> Work instructions
Reproduce the records below in their entirety, exactly as shown.
+++++
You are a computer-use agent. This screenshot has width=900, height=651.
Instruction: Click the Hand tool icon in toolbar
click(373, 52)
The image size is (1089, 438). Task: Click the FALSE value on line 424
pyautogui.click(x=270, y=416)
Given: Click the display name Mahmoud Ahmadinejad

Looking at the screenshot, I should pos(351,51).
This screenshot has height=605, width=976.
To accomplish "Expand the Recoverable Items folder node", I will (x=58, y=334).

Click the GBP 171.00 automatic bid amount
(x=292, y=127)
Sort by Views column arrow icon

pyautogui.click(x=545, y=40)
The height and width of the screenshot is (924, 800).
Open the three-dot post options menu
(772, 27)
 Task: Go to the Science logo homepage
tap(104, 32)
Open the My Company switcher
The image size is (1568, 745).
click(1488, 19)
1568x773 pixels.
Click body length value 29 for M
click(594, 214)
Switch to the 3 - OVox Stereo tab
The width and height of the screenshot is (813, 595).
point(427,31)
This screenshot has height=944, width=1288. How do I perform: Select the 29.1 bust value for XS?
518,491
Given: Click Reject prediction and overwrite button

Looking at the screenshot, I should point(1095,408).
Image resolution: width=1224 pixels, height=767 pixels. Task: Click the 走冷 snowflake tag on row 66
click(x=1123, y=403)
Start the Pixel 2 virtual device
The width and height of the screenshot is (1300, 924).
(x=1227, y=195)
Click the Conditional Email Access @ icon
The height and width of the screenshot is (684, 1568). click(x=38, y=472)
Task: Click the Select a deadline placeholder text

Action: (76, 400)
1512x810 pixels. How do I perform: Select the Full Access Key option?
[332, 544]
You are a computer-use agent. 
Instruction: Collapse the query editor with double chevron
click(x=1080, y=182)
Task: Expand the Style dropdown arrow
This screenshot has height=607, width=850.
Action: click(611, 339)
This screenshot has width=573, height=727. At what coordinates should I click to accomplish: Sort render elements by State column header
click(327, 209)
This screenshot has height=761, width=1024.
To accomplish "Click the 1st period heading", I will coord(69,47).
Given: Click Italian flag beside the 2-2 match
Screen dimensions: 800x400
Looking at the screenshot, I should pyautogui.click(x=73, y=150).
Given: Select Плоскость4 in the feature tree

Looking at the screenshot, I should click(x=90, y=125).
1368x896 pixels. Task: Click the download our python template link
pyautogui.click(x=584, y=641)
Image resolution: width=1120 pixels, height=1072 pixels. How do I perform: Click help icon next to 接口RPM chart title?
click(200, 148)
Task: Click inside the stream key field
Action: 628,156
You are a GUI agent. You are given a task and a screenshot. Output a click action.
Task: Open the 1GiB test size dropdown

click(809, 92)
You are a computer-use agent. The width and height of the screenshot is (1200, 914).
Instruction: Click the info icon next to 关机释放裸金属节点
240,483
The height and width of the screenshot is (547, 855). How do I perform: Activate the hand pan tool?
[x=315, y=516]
+++++
> Result of this exercise
You are a computer-use agent. This screenshot has width=900, height=651.
Instruction: Click the Hand tool icon in toolbar
click(373, 52)
The image size is (1089, 438). Task: Click the FALSE value on line 424
pyautogui.click(x=270, y=416)
Given: Click the display name Mahmoud Ahmadinejad

Looking at the screenshot, I should pos(351,51).
This screenshot has height=605, width=976.
To accomplish "Expand the Recoverable Items folder node", I will (x=58, y=334).

Click the GBP 171.00 automatic bid amount
(x=292, y=127)
Sort by Views column arrow icon

pyautogui.click(x=545, y=40)
The height and width of the screenshot is (924, 800).
Open the three-dot post options menu
(772, 27)
 Task: Go to the Science logo homepage
tap(104, 32)
Open the My Company switcher
The image size is (1568, 745).
click(1488, 19)
1568x773 pixels.
Click body length value 29 for M
click(594, 214)
Switch to the 3 - OVox Stereo tab
The width and height of the screenshot is (813, 595).
point(427,31)
This screenshot has height=944, width=1288. How do I perform: Select the 29.1 bust value for XS?
518,491
Given: Click Reject prediction and overwrite button

Looking at the screenshot, I should point(1095,408).
Image resolution: width=1224 pixels, height=767 pixels. Task: Click the 走冷 snowflake tag on row 66
click(x=1123, y=403)
Start the Pixel 2 virtual device
The width and height of the screenshot is (1300, 924).
(x=1227, y=195)
Click the Conditional Email Access @ icon
The height and width of the screenshot is (684, 1568). click(x=38, y=472)
Task: Click the Select a deadline placeholder text

Action: (76, 400)
1512x810 pixels. How do I perform: Select the Full Access Key option?
[332, 544]
You are a computer-use agent. 
Instruction: Collapse the query editor with double chevron
click(x=1080, y=182)
Task: Expand the Style dropdown arrow
This screenshot has height=607, width=850.
Action: click(611, 339)
This screenshot has width=573, height=727. At what coordinates should I click to accomplish: Sort render elements by State column header
click(327, 209)
This screenshot has height=761, width=1024.
To accomplish "Click the 1st period heading", I will coord(69,47).
Given: Click Italian flag beside the 2-2 match
Screen dimensions: 800x400
Looking at the screenshot, I should pyautogui.click(x=73, y=150).
Given: Select Плоскость4 in the feature tree

Looking at the screenshot, I should click(x=90, y=125).
1368x896 pixels. Task: Click the download our python template link
pyautogui.click(x=584, y=641)
Image resolution: width=1120 pixels, height=1072 pixels. How do I perform: Click help icon next to 接口RPM chart title?
click(200, 148)
Task: Click inside the stream key field
Action: 628,156
You are a GUI agent. You are given a task and a screenshot. Output a click action.
Task: Open the 1GiB test size dropdown

click(809, 92)
You are a computer-use agent. The width and height of the screenshot is (1200, 914).
Instruction: Click the info icon next to 关机释放裸金属节点
240,483
The height and width of the screenshot is (547, 855). How do I perform: Activate the hand pan tool?
[x=315, y=516]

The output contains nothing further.